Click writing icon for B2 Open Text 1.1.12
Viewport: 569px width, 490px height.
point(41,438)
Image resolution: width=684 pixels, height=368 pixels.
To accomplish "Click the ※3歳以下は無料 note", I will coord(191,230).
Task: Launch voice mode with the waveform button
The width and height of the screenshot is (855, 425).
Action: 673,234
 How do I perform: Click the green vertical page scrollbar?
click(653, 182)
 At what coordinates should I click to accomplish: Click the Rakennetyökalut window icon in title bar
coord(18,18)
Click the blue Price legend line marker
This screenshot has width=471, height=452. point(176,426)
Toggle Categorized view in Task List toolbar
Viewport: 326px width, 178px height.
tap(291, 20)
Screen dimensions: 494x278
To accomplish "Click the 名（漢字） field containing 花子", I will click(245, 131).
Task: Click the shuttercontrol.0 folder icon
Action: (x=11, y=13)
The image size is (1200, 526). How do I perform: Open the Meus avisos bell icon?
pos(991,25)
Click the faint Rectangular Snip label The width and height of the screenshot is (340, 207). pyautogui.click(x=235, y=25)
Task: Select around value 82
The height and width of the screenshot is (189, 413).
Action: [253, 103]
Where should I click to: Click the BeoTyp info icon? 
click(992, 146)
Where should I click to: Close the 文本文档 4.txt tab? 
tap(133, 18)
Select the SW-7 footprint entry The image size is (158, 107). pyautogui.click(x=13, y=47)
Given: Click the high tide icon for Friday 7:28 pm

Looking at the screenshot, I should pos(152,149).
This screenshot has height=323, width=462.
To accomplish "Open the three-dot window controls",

▬▬▬

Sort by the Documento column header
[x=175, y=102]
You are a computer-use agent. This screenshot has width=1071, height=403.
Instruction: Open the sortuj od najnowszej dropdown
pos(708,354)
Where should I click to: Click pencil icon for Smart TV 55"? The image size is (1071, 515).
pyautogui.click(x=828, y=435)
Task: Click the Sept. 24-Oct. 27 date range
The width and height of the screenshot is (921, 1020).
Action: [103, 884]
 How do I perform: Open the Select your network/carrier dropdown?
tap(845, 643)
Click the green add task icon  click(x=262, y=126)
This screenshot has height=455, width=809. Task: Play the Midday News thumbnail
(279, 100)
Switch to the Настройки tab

▬▬▬

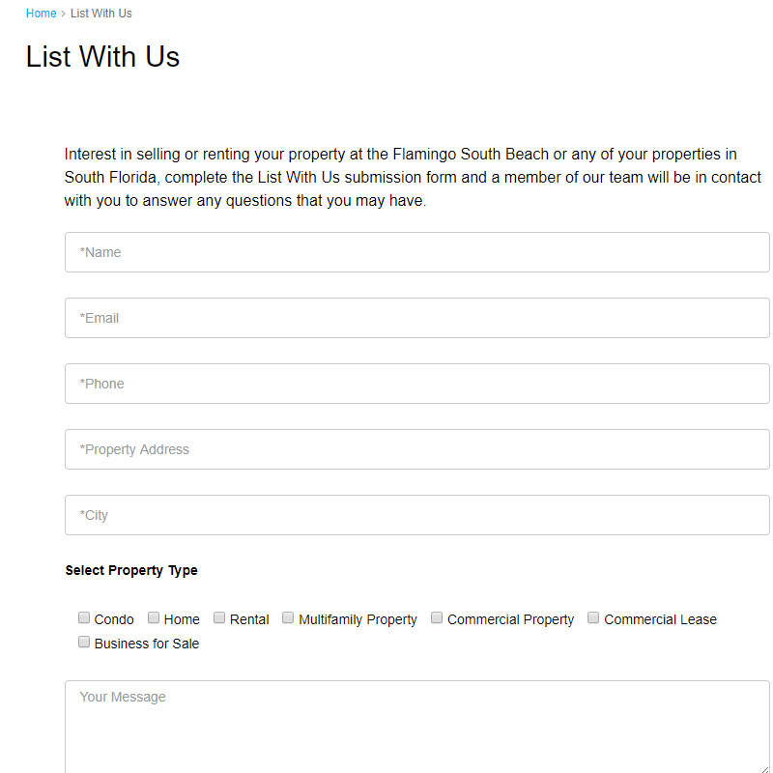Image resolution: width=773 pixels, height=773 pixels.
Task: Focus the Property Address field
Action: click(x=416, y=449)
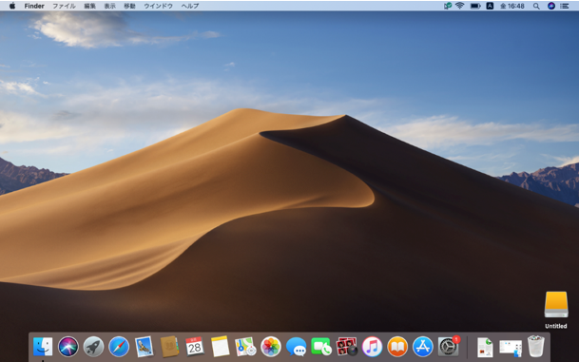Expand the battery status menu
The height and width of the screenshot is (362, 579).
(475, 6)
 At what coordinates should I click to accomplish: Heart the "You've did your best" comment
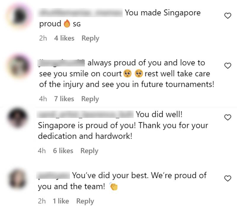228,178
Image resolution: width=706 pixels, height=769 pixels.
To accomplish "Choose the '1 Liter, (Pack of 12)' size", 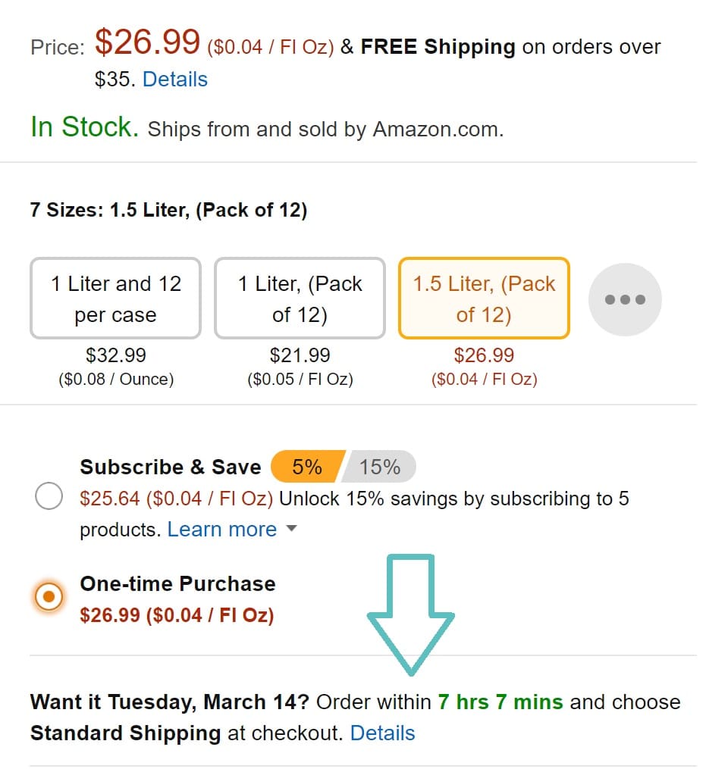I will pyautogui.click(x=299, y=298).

▬▬▬

YOUR INSTRUCTIONS -
Only one stretch of the data above is needed. Restate it word for word, from the line containing "Image resolution: width=684" through the line containing "Screen dimensions: 494x278", both ends included.

RESPONSE -
Image resolution: width=684 pixels, height=368 pixels.
To accomplish "Click the ※3歳以下は無料 note", I will coord(191,230).
Task: Launch voice mode with the waveform button
The width and height of the screenshot is (855, 425).
Action: 673,234
 How do I perform: Click the green vertical page scrollbar?
click(653, 182)
 At what coordinates should I click to accomplish: Click the Rakennetyökalut window icon in title bar
coord(18,18)
Click the blue Price legend line marker
This screenshot has width=471, height=452. point(176,426)
Toggle Categorized view in Task List toolbar
Viewport: 326px width, 178px height.
tap(291, 20)
Screen dimensions: 494x278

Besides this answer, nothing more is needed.